OSNR and nonlinear noise power estimation for optical fiber communication systems using LSTM based deep learning technique

Opt Express. 2018 Aug 6;26(16):21346-21357. doi: 10.1364/OE.26.021346.

Abstract

The optical signal-to-noise ratio (OSNR) and fiber nonlinearity are critical factors in evaluating the performance of high-speed optical fiber communication systems. Recently, several deep learning based methods have been put forward to monitor OSNR of a fiber communication system. In this work, we propose a long short-term memory (LSTM) network based method to simultaneously estimate OSNR and nonlinear noise power caused by fiber nonlinearity. In the training step, LSTM network extracts the essential features in frequency domain of the input signal. Then, with the built model in the training step, the LSTM output the OSNR and nonlinear noise power of the signal under test.
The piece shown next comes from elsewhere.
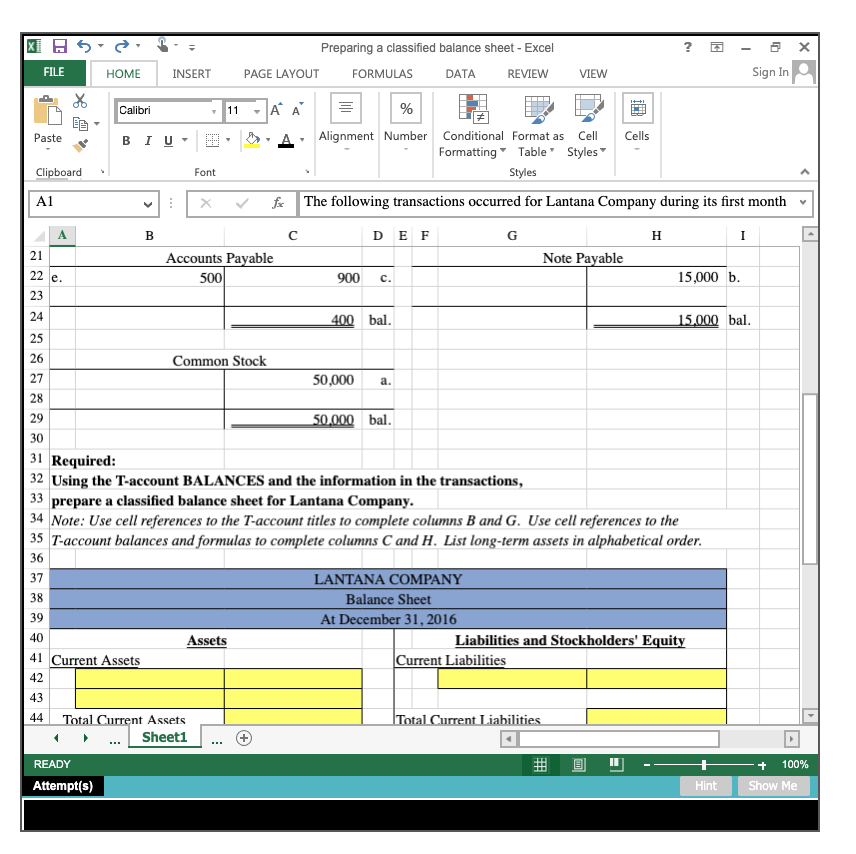Viewport: 856px width, 854px height.
Task: Open the INSERT ribbon tab
Action: (x=191, y=73)
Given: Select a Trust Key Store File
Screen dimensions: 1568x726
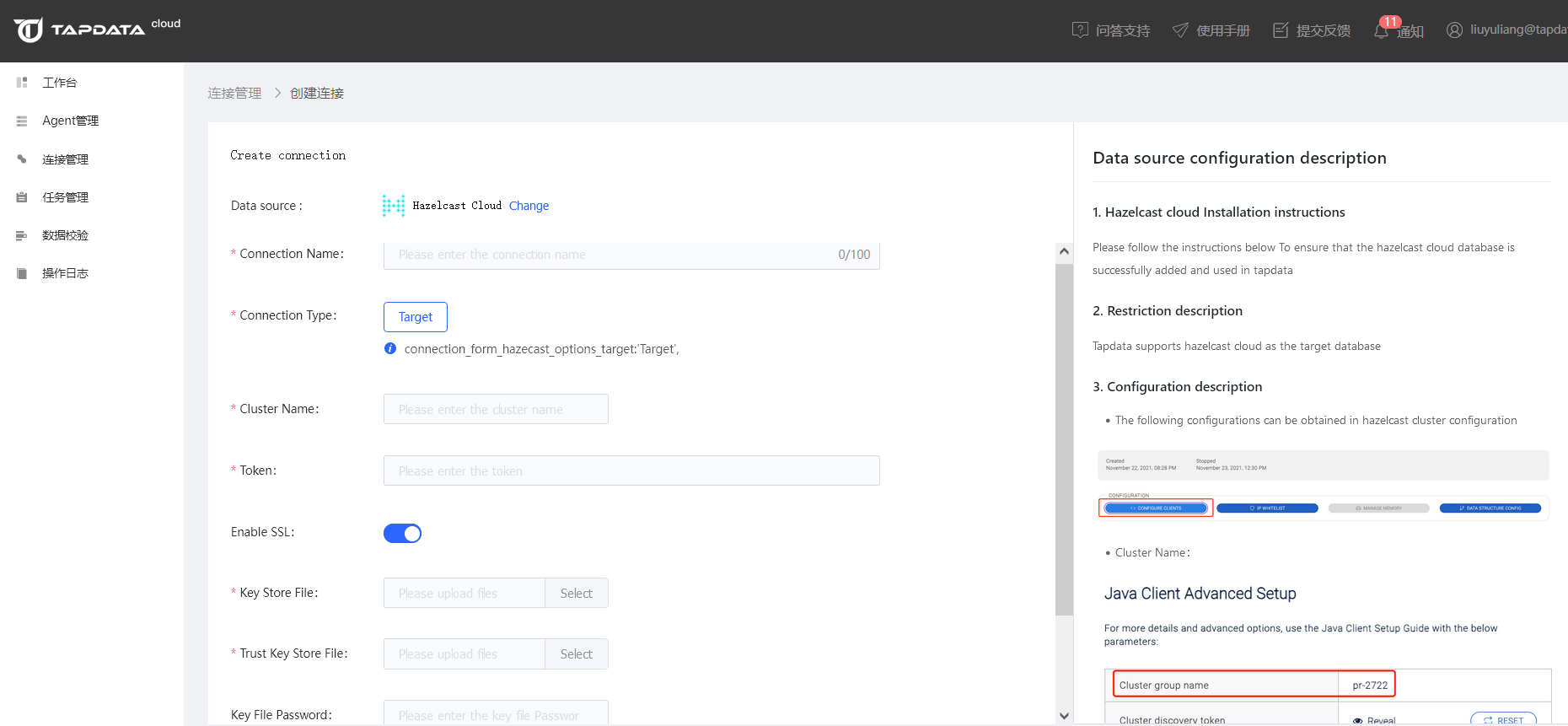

The simulation by VPI software is carried on a 5-channel long haul optical transmission system with the launched optical power of -3.0~ + 3.0dBm per channel. The results show that the test error of OSNR is less than 1.0dB with the reference OSNR from 15 to 30dB for QPSK, 16QAM and 64QAM signal. The test error of nonlinear noise power is less than 1.0dB for QPSK and 16QAM signal when the Laser linewidth is 6 KHz and 100 KHz respectively. The proposed method is a promising candidate for nonlinearity-insensitive OSNR and accurate nonlinear noise power estimation in multi-channel long haul optical fiber communication systems.